As more trading volume swings to the electronic marketplace, Nymex Holdings, parent company of the more than 130 year-old physical energy and metals trading New York Mercantile Exchange (Nymex), is allegedly in talks with potential suitors to sell itself.
"We have no comment on the reports," said Anu Ahluwalia, Nymex spokeswoman. "We don't comment on market rumor or speculation."
According to a Bloomberg report, Nymex has held talks to sell itself to NYSE Euronext, Deutsche Boerse or the Chicago Mercantile Exchange (CME). Some market watchers familiar with the situation said the news of Nymex putting itself on the block really comes as no surprise.
"This has been a long time coming," said a New York broker. "The rumor is that the New York Stock Exchange is going to bid over $14 billion for Nymex. It really is not a surprise; we've heard for a while that NYSE has been interested in expanding into the commodity arena. From my perspective, I thought CME would be the major suitor once it finished buying the Chicago Board of Trade. Nymex is already in bed with CME on Globex, so CME would make sense."
As of Friday afternoon, Nymex's market capitalization stood at $13.1 billion.
The broker traced Nymex sale talk all the way back to the company's initial public offering (IPO) in Nov. 2006 (see Daily GPI, Nov. 20, 2006). "I think this whole Nymex IPO last year was the set-up for a sale. They wanted to maximize their value in order to make a killing by being bought," he added.
Another reason for selling could be the fact that Nymex does not have an in-house electronic trading platform, during a time when the switch to online transactions from traditional floor trading resembles more of an exodus than a migration, the broker said.
"The NYSE has a top-of-the-line electronic trade platform, as does CME. Nymex's deal with CME on Globex was a little bit of a change in Nymex's normal operations.

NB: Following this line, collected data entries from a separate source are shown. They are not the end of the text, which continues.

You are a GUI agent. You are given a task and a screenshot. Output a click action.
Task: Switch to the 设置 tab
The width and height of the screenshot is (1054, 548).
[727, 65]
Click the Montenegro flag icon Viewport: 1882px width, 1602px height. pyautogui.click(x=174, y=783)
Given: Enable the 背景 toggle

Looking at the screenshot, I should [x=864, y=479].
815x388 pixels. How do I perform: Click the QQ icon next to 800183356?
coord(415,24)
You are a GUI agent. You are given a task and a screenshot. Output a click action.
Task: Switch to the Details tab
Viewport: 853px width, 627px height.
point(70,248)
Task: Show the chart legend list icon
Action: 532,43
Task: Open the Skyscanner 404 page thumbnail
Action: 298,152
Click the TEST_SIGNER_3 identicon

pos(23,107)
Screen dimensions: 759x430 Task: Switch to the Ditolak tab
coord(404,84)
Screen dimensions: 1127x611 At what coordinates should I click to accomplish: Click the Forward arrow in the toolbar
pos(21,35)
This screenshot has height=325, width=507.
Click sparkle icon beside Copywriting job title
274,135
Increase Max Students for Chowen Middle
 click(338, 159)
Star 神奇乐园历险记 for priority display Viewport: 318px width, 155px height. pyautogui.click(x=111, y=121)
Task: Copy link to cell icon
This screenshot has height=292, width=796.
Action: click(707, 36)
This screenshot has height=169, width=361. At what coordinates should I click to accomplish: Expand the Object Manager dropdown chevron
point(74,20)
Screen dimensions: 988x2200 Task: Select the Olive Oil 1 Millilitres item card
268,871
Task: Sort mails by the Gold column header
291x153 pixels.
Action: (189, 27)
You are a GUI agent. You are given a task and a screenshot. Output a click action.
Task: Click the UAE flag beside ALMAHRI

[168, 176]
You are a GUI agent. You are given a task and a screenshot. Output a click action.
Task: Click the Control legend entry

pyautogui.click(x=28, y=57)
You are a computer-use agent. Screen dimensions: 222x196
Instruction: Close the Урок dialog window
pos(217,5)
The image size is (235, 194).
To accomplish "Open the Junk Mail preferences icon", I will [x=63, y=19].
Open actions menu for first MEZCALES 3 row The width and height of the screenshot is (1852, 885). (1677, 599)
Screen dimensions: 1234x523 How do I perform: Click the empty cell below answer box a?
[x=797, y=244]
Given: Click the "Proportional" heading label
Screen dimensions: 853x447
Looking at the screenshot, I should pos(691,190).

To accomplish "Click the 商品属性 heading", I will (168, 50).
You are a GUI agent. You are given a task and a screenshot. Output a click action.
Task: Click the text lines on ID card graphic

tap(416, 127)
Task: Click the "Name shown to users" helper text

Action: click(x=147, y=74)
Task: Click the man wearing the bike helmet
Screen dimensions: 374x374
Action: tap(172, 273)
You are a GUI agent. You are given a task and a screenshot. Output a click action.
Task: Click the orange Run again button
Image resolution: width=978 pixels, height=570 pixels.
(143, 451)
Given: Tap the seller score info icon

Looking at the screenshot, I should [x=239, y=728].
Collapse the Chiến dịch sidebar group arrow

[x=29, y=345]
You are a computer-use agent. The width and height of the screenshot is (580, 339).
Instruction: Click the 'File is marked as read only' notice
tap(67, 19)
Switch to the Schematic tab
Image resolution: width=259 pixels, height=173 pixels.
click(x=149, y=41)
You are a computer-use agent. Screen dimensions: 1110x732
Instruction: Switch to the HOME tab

Part of the reason Nymex got behind the eight ball on this whole electronic trading scenario is because Nymex always seems to want to develop their own proprietary technology. When they entered the Globex deal I think that signaled a realization within Nymex that they can't always build everything themselves. They were too far behind to try to roll out their own platform."
A Northeast oil and gas analyst added that while a sale would make perfect sense, Nymex could have been looking at a different outcome "if it had played its cards right." The analyst noted that shortly before Nymex rival IntercontinentalExchange (ICE) really started to develop, there were several factions at Nymex who wanted to move the exchange electronic.
"Unfortunately the members were too short-sighted to see where things were headed. They were more concerned with preserving their spot on the floor, so to speak," the analyst said. "If they had been a little more long-sighted than they were, there would be no such thing as ICE right now. They could have cut ICE off at the knees before they got entrenched with the natural gas contract, which is what really got ICE going.
"There were so many people unhappy with the way trading was going on the floor in natural gas, when ICE came along with a natural gas contract, it took Nymex way too long to come up with something to compete," he added. "The Nymex membership had blinders on in attempting to preserve open outcry. While each Nymex seat member made in excess of $12 million a seat from the company's IPO, Nymex members could have been sitting even prettier if they had cut ICE off."